Storie di gente felice

Iperborea nel luglio del 2020 ha pubblicato (traduzione di Carmen Giorgetti Cima, postfazione di Ingrid Basso) Storie di gente felice di Lars Gustafsson: si tratta di dieci racconti usciti in Svezia nel 1981 e finora inediti in Italia.Si tratta, per meglio dire, di dieci ricognizioni sul limite tra realtà e immaginazione, tra vero e plausibile, e sull’umana inclinazione a fluttuare di continuo da un versante all’altro del confine, per l’incapacità di adeguarsi al mero succedersi degli eventi ma anche di consegnarsi definitivamente alla dimensione fantastica.
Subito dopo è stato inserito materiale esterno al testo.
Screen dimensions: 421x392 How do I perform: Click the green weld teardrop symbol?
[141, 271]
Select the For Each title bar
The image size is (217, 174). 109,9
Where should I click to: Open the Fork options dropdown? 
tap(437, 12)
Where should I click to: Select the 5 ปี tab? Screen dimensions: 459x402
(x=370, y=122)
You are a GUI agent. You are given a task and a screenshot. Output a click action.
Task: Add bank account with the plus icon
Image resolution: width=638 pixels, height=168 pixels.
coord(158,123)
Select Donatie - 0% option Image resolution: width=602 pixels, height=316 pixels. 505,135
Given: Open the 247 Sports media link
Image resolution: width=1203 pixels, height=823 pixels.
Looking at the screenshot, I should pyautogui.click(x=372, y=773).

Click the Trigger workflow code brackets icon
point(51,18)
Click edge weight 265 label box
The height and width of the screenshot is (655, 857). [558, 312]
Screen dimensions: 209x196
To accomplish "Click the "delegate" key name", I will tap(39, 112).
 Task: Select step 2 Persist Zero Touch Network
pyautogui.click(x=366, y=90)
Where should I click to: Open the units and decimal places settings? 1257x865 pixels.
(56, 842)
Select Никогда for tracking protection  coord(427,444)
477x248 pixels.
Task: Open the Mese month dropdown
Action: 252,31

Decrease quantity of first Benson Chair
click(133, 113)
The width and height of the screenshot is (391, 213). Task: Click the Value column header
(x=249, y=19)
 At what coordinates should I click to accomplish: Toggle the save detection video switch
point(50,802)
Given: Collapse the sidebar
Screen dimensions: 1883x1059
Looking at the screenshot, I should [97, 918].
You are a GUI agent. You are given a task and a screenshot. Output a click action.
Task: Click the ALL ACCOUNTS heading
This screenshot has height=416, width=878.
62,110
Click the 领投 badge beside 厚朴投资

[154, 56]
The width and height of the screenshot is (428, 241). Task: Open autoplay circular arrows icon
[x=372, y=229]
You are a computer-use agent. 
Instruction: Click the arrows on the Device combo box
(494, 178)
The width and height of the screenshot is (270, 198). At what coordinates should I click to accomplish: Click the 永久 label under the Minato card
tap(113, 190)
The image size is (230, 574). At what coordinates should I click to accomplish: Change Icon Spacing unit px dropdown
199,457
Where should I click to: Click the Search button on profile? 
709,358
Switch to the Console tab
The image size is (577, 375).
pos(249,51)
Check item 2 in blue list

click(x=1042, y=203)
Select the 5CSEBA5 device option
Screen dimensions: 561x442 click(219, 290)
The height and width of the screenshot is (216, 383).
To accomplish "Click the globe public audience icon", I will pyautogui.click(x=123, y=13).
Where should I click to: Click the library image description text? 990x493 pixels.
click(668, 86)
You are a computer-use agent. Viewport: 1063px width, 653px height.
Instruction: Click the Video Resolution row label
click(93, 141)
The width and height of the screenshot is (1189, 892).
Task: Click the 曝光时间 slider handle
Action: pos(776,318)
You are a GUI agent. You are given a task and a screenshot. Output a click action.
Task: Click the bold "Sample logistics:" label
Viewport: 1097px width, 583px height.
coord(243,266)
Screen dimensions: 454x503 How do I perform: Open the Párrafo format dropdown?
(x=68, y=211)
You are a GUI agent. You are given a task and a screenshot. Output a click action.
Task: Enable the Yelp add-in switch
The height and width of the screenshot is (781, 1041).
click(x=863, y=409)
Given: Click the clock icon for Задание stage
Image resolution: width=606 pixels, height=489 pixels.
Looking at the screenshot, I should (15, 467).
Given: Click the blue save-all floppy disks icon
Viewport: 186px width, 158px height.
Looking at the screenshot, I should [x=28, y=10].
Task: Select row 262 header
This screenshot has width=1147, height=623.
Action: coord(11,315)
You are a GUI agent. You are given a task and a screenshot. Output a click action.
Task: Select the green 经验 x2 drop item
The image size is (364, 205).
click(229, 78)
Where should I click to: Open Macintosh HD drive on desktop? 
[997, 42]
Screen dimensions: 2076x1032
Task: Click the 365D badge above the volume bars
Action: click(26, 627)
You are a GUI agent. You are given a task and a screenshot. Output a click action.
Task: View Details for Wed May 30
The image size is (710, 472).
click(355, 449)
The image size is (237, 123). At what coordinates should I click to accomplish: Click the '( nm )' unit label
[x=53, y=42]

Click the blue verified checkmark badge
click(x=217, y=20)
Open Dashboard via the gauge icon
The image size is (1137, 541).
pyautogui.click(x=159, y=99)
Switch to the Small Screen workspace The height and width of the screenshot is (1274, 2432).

In Zio Sven e la rivoluzione culturale un ricercatore, in Cina ai tempi della Rivoluzione culturale, si trova a fantasticare sul pensiero del presidente Mao, semplificandolo per l’urgenza di rinvenire un inedito punto di vista da cui interpretare il mondo e prefigurarne inediti sviluppi; ma una volta rientrato in patria è nuovamente costretto ad affrontare l’univocità della storia e quella della propria biografia.

Ne Le quattro ferrovie di Iserlohn assistiamo a una serie di incontri che paiono più ipotetici che autentici, vista l’intimità che lega tra loro personaggi fino a pochi istanti prima sconosciuti gli uni agli altri; e l’ossessione della protagonista femminile per i tragitti dei treni giocattolo può essere metafora dell’attrazione suscitata dall’imprevedibilità della vita o dalla multiformità, potenzialmente infinita, della letteratura.

Un’affermazione informa di sé il racconto L’arte di sopravvivere a novembre e forse l’intera opera: “Nessuno sa che cosa sia un essere umano”, p. 54. Le figure che popolano Storie di gente felice sono infatti assai dotte e inclini alle sofisticazioni intellettuali (attitudine che coincide col più vistoso difetto del libro: ciò che l’autore intende esprimere non viene sempre declinato nell’azione ma talvolta, in modo un poco stucchevole, è esplicitato per bocca appunto dei personaggi): eppure i numerosi ragionamenti e dialoghi sulla rappresentazione e sulla mistificazione della realtà appaiono essi stessi come circolari e autoriferiti, incapaci di tramutarsi in gesti incisivi o quanto meno in progettualità solide.

Citiamo poi due racconti nei quali i protagonisti sembrano essere privi di ciò che comunemente si intende per sanità mentale. Ne La Grandezza colpisce dove vuole, il reale appare costantemente minaccioso a causa della mancanza di strumenti per leggerlo e dunque per riconoscerlo: “Non aveva parole per il mondo, e gli uccelli che si alzavano di colpo in volo erano uno dei mille modi in cui il mondo poteva diventare inaffidabile” (p. 149, corsivo nel testo). Al contrario, ne L’uccello nel petto la propria distanza psicologica dalla realtà viene reinterpretata in chiave difensiva, come estraneità rispetto a ciò che accade: “Non era nella sua vita che succedeva”, p. 180.

Non c’è speculazione, pare dirci Gustafsson, capace di raggiungere e mostrare il nucleo duro dell’universo, della vita; accumulare nozioni non fa che moltiplicare le possibili interpretazioni di qualcosa destinato comunque a rimanere lontano da noi, incommensurabile alle nostre potenzialità. Allora, forse, l’unico atteggiamento davvero plausibile è espresso dal protagonista di Un racconto d’acqua, che intuisce come il mondo vada semplicemente accolto nella sua illeggibilità, nella sua equidistanza da qualunque tentativo di costringerlo in una formula o di intenderlo come una concatenazione di avvenimenti legati tra loro dal principio di causalità. Il mondo, insomma, non coincide col senso: “Pensi, se fosse proprio un simile vuoto la verità sul mondo? Prenda per esempio questo lago. Certi giorni quando sono giù di morale ho l’abitudine di scendere sulla riva. I blocchi di roccia se ne stanno là fuori, enormi e pesanti, ognuno come un’asserzione che non si lascia confutare – e in momenti del genere vedo che il lago è sempre stato triste. Il mondo naturale è così. Siamo solo noi che cerchiamo di creare un senso”, p. 169.